O que dizem as autoridades
Procurada, a Polícia Civil disse que a 26ª DP (Todos os Santos) foi comunicada do fato pela família e "imediatamente, foi feita a Guia de Remoção e contato com o Samu, a Prefeitura e o Corpo de Bombeiros, para que fosse atestada a morte e o corpo fosse retirado", contrariando o relatado à reportagem e sem precisar em que horário isso aconteceu. A secretaria disse que não faz perícia e nem remoção em casos de mortes não violentas.
O Corpo de Bombeiros falou em nota que a equipe médica da corporação foi acionada na madrugada de sábado para constatar o óbito da vítima, também em desacordo com o apurado com a Associação de Moradores.
"O acionamento do serviço de remoção de cadáveres é feito, exclusivamente, pela Polícia Civil (delegacia da área), que emite um documento chamado GRC (Guia de Recolhimento de Cadáver). A retirada de um corpo pela equipe de militares depende da emissão da documentação citada, que, podemos dizer, funciona como uma autorização legal para o recolhimento. Inclusive, a GRC é imprescindível para a entrada no IML", explica o texto, sem também informar os horários de acionamento e de remoção do corpo, que eles alegam ter ocorrido no fim da tarde de sábado.
A PM diz que só foi acionada através do 3ºBPM (Méier) na tarde de sábado, também contrariando informações passadas ao DIA. "No local, o fato foi constatado. Ocorrência encaminhada para a 26ªDP", diz.
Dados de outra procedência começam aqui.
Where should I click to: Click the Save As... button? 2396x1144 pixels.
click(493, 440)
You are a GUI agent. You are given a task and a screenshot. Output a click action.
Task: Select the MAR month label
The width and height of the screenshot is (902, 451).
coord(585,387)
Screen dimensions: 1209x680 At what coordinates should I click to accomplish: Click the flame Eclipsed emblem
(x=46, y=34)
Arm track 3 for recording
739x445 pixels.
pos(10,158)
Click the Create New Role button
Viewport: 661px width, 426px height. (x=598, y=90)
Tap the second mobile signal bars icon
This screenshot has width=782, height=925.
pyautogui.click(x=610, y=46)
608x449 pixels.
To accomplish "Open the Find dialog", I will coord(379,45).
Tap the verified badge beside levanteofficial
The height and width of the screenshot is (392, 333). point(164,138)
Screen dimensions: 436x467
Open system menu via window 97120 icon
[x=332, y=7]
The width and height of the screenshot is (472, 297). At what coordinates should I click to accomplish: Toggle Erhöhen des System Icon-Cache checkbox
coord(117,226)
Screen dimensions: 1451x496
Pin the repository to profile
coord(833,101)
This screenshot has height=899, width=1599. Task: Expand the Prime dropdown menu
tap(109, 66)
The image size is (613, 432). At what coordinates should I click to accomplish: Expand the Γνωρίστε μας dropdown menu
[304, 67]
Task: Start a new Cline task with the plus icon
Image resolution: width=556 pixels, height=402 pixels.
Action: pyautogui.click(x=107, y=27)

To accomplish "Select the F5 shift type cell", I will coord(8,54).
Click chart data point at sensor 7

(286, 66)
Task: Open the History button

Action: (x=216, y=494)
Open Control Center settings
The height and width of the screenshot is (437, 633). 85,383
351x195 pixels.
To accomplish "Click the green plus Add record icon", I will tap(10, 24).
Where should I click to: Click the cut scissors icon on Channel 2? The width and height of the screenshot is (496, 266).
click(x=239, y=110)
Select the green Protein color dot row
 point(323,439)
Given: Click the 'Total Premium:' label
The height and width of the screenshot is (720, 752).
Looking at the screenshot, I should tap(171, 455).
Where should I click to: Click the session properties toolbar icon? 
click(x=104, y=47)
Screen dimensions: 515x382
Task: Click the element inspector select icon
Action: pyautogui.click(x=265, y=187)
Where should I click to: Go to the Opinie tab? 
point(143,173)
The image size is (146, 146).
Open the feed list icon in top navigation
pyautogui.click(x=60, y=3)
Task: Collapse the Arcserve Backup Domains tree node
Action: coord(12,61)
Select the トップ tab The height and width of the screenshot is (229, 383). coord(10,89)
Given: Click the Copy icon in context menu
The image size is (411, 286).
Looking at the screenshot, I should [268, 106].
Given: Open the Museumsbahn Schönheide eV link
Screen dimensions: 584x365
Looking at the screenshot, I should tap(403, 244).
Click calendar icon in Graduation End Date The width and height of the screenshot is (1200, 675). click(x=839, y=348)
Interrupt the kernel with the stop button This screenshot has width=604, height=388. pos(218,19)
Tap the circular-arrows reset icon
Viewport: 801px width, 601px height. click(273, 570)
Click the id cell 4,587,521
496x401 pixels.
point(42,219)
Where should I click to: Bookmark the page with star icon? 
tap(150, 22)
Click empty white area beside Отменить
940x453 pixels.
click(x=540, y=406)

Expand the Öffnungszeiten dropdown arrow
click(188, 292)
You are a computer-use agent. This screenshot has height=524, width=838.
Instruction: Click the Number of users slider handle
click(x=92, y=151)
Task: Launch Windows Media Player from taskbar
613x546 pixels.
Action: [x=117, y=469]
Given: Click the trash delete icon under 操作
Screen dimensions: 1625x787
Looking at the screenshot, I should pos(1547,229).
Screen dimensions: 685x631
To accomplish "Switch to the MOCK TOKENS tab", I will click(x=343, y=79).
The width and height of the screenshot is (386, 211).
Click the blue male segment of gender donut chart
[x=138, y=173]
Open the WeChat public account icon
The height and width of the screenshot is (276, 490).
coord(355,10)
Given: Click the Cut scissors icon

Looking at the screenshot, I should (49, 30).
A Secretaria Estadual de Saúde (SES) disse que a remoção de corpos não é competência do Samu. "Sobre a ocorrência em questão, o Samu verificou que se tratava de morte suspeita, portanto, seria necessária a presença da Polícia Militar. A PMERJ esteve no local na tarde de sábado e constatou o fato. Subsequentemente, o Corpo de Bombeiros esteve no local para constatar a morte e liberar a remoção do corpo. O Samu ressalta que agilizou a interlocução com o Corpo de Bombeiros a fim de agilizar a resolução do caso", diz a nota, mais uma vez diferente do relatado à reportagem.
Samu com problemas
O serviço do Samu é administrado pela organização social OZZ Saúde, que parou de receber repasses do governo estadual após um bloqueio judicial por conta de supostas irregularidades no contrato. A Justiça do Trabalho determinou no fim de julho que fosse repassado R$ 10 milhões relativos à folha salarial. Também foi definida uma multa em caso de não cumprimento da ordem.
O contrato total, firmado emergencialmente de março até dezembro, sem licitação, foi de R$ 166.553.101,02, e é apurado se houve sobrepreço de até três vezes no valor do serviço. Com o bloqueios, os salários atrasaram e houve redução no número de ambulâncias. Os profissionais reclamaram de veículos velhos e sucateados, inclusive da falta de equipamentos de proteção individual, fundamentais em plena pandemia.